Henrique de Barros, 2 de junho de 1975
"A Luta", 7 de janeiro de 1976.
Aspeto das bancadas e das galerias durante uma sessão da Assembleia Constituinte. Fotografia de Novo Ribeiro, IAN/TT.
Henrique de Barros discursa na sessão inaugural da Assembleia Constituinte, 2 de junho de 1975. Fotografia de Inácio Ludgero.
Em 2 junho de 1975, iniciam-se os trabalhos da Assembleia Constituinte, na sequência das eleições realizadas a 25 de abril do mesmo ano.

Dez meses depois, a 2 de abril de 1976, é aprovada a Constituição. No discurso de encerramento, Henrique de Barros, Presidente da Constituinte, resume os trabalhos realizados.

“Efetuaram-se 132 sessões plenárias, ocupando quase 500 horas, e 327 sessões das 13 comissões especiais que se constituíram, ocupando um total aproximado de 1000 horas.
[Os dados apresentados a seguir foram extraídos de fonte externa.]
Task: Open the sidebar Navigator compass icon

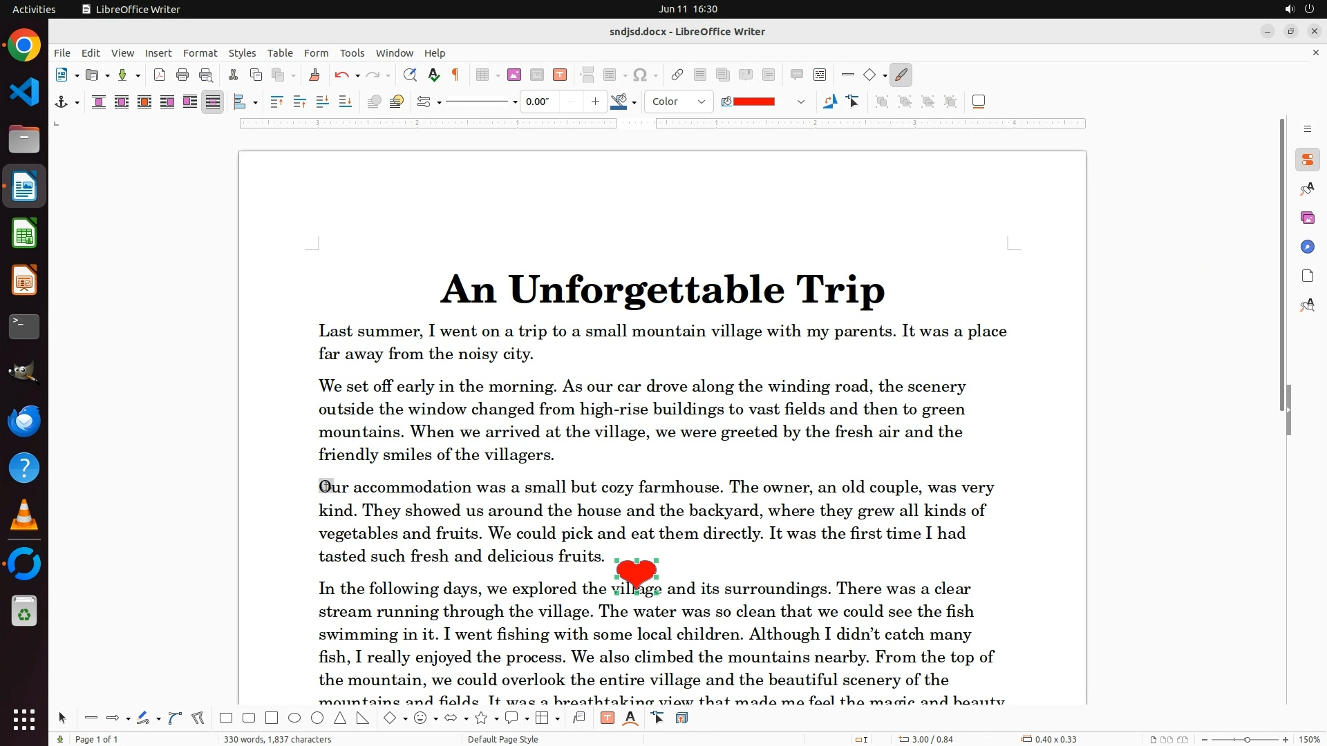Action: (1307, 247)
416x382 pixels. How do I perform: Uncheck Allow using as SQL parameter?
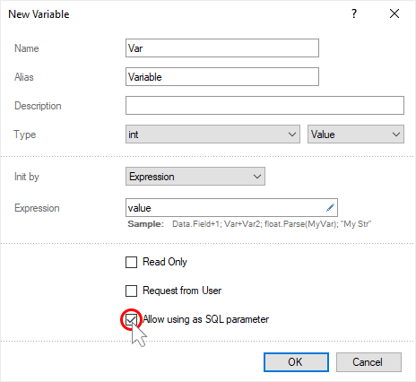[x=131, y=319]
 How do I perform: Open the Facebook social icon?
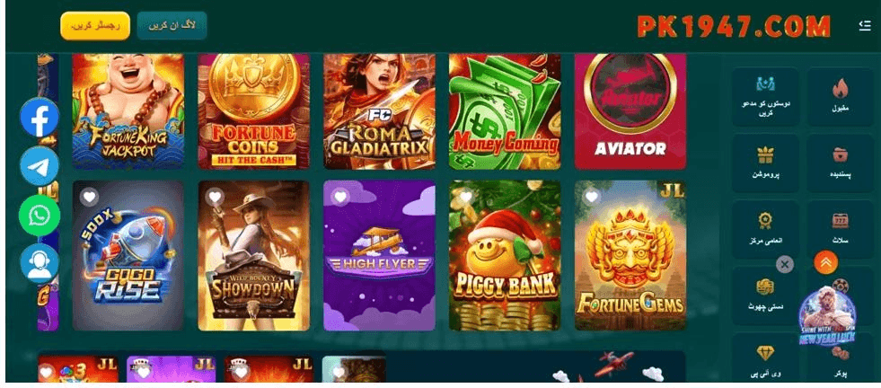tap(40, 117)
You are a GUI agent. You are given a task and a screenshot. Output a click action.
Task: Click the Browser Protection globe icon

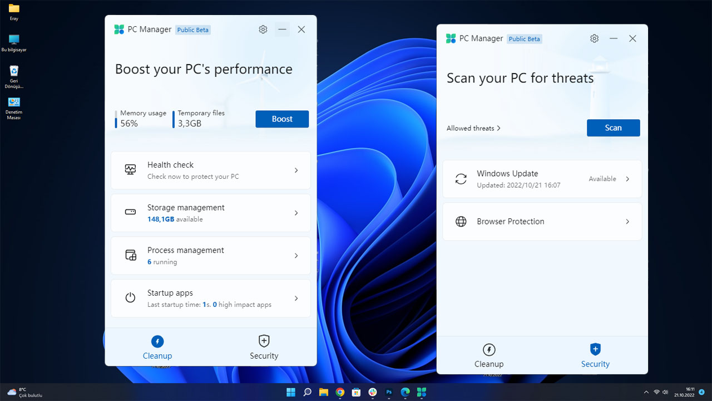[x=461, y=221]
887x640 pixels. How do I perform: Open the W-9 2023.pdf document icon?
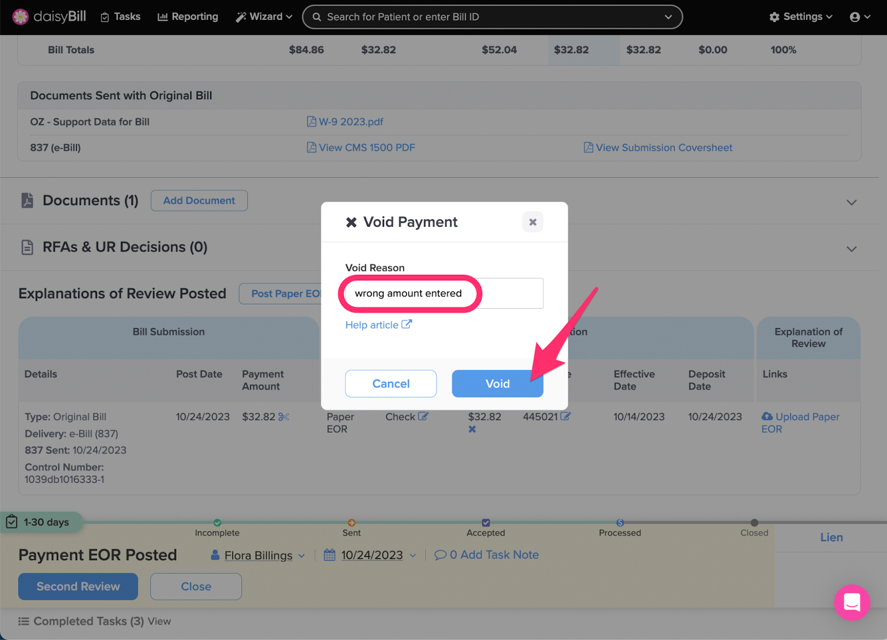click(x=312, y=121)
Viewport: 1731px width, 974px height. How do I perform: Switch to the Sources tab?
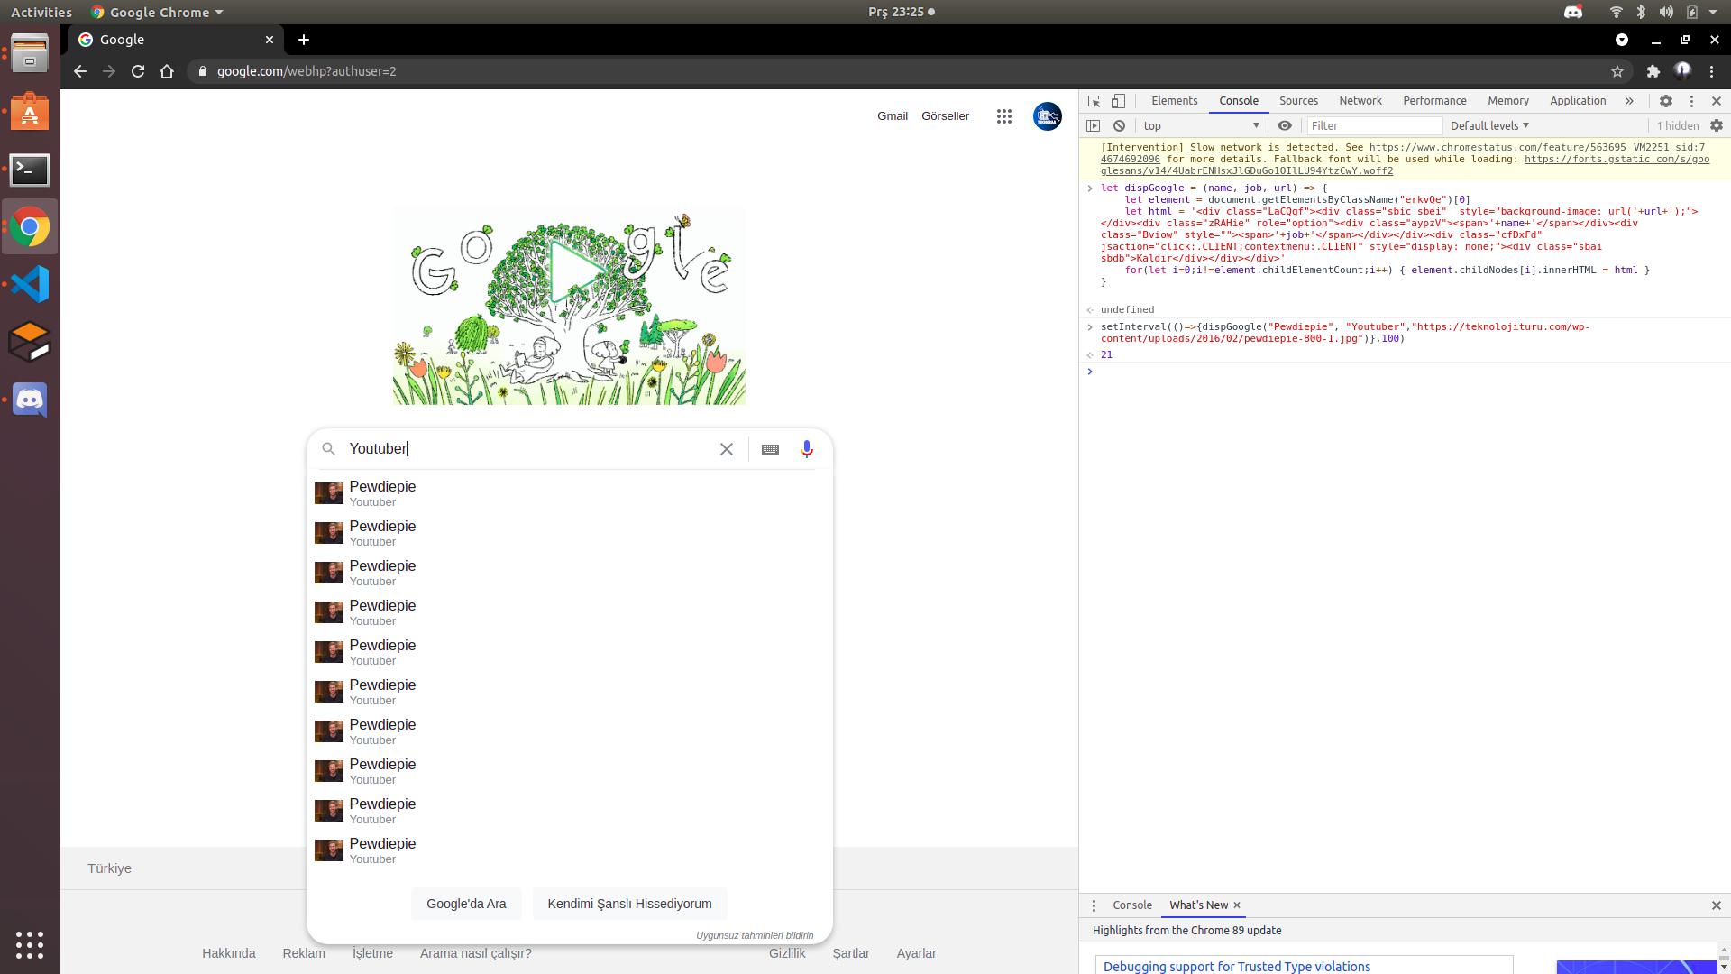coord(1298,101)
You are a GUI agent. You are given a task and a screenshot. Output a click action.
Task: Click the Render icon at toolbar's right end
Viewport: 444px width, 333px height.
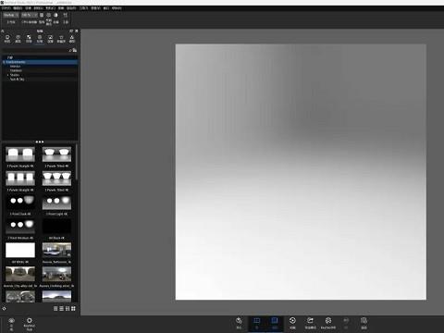tap(364, 323)
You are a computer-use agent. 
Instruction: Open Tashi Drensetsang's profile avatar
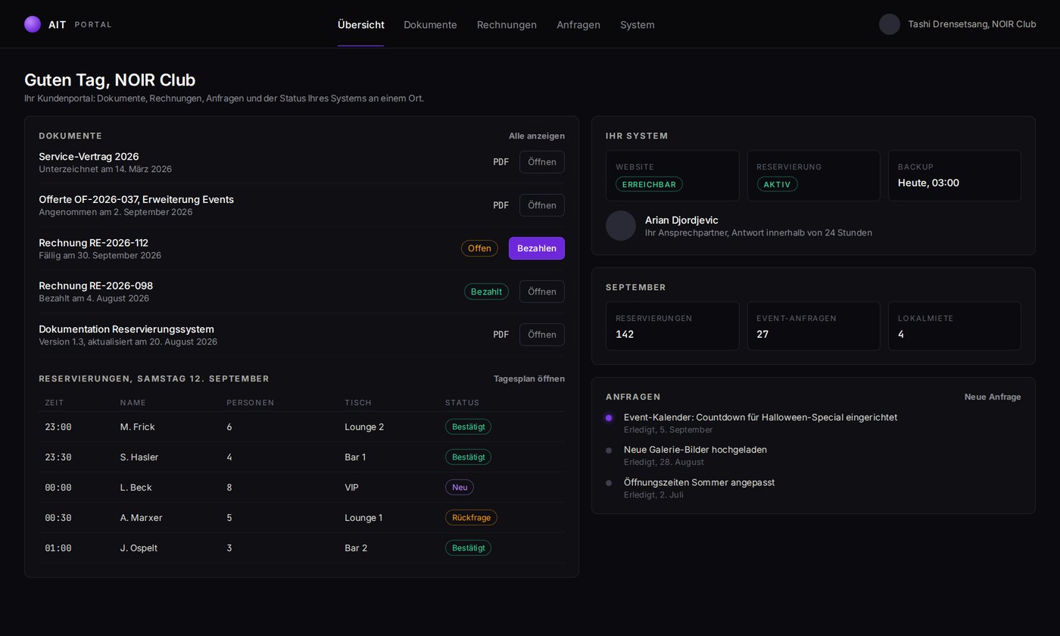tap(889, 24)
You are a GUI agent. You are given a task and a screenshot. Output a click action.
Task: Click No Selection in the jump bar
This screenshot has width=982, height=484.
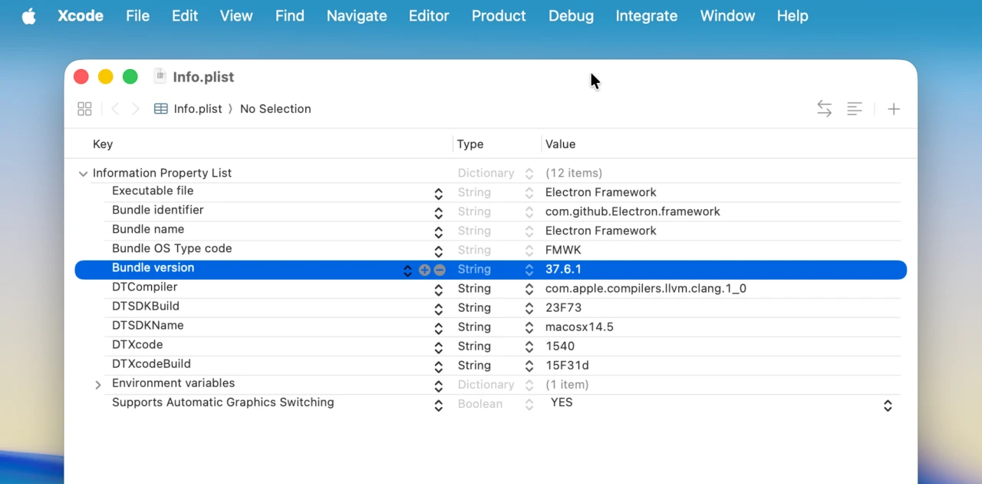tap(275, 108)
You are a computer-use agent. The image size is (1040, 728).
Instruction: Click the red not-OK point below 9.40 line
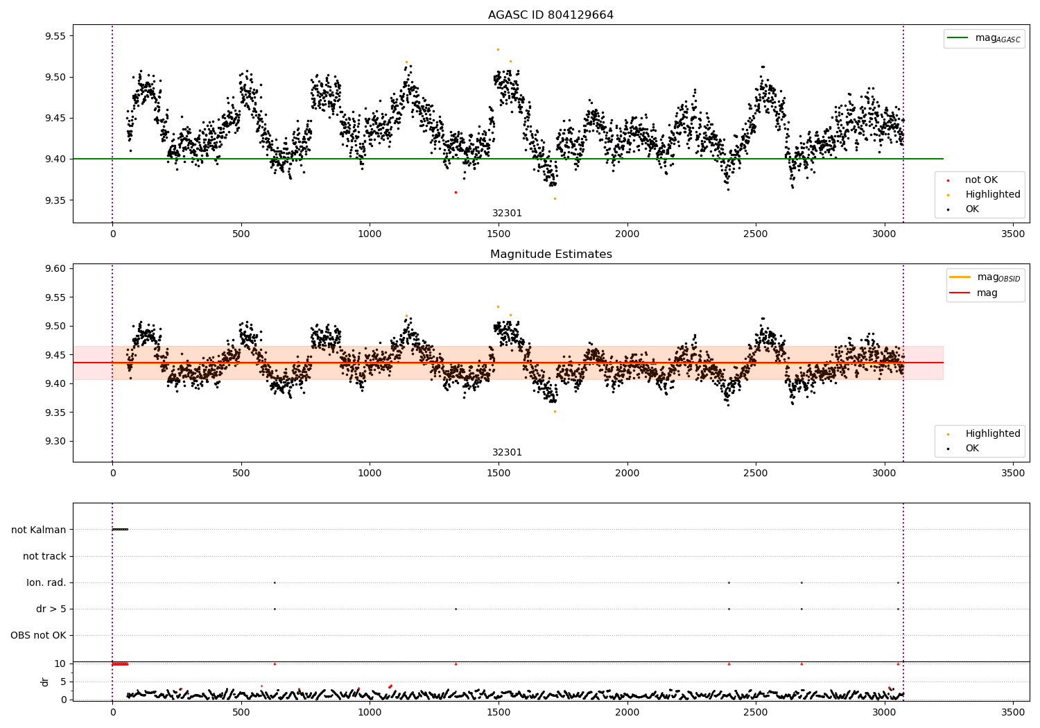click(x=456, y=192)
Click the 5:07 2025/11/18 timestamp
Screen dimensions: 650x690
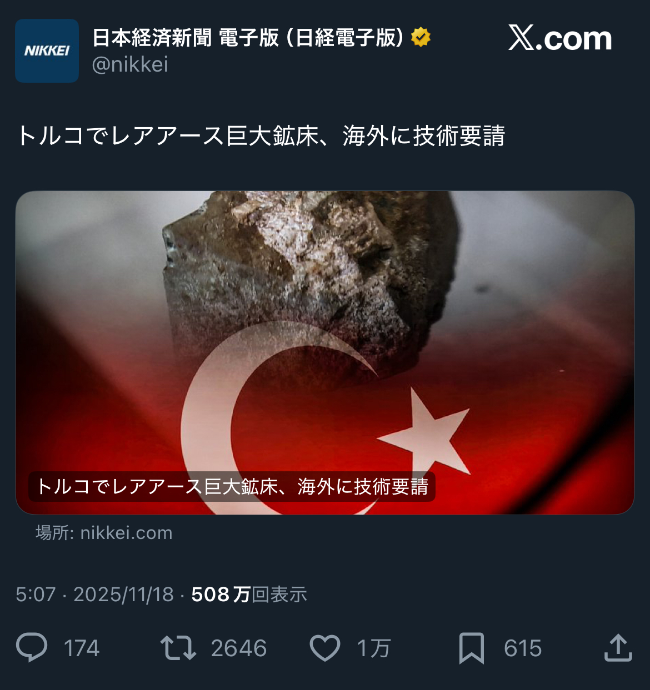point(95,595)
Das sessões plenárias, 108 foram dedicadas ao trabalho propriamente constituinte, discutindo e votando o articulado que as comissões iam sucessivamente elaborando e propondo.

As restantes 23 sessões foram ocupadas do modo seguinte:

1 sessão solene inaugural;

2 sessões para verificação de poderes;

1 sessão para eleger a Mesa e nomear uma comissão incumbida de elaborar uma proposta de Regimento interno;

7 sessões para discussão e aprovação deste Regimento;

1 sessão para designar uma comissão incumbida de preparar uma proposta de sistematização da Constituição;

1 sessão para apresentação do "parecer" daquela comissão;

9 sessões para discussão simultânea do referido "parecer" e dos projetos de Constituição elaborados e propostos por cada um dos seis Partidos representados na Assembleia, a última das quais aprovou a proposta de sistematização e designou as comissões especiais;

1 sessão de encerramento, cuja parte final está agora a decorrer.

Das 500 horas ocupadas pelas sessões plenárias, destinaram-se 90 às 23 sessões acima ditadas, 280 à discussão e votação da Constituição e consagraram-se as restantes aos chamados "períodos antes da ordem do dia", durante os quais se procedia à leitura de uma correspondência, que foi sempre copiosa e por vezes interessante, os Deputados formulavam "requerimentos", dirigidos aos diversos departamentos ministeriais, e procediam, não raro acaloradamente, em especial quando solicitados por outros a prestar esclarecimentos, à exposição das mais variadas questões de política geral relacionadas com as conjunturas que sucessivamente iam sendo atravessadas e tantas vezes foram complexas, difíceis, confusas, emocionantes e até ameaçadoras.

Ao passo que as sessões plenárias, como determinava o Regimento, decorreram sempre à luz crua do dia, bem à vista de todos quantos as quisessem observar, com toda a desejável publicidade oral e escrita, as reuniões das comissões, cada qual formada por 11 e 12 Deputados, realizaram-se, como é normal, à porta fechada.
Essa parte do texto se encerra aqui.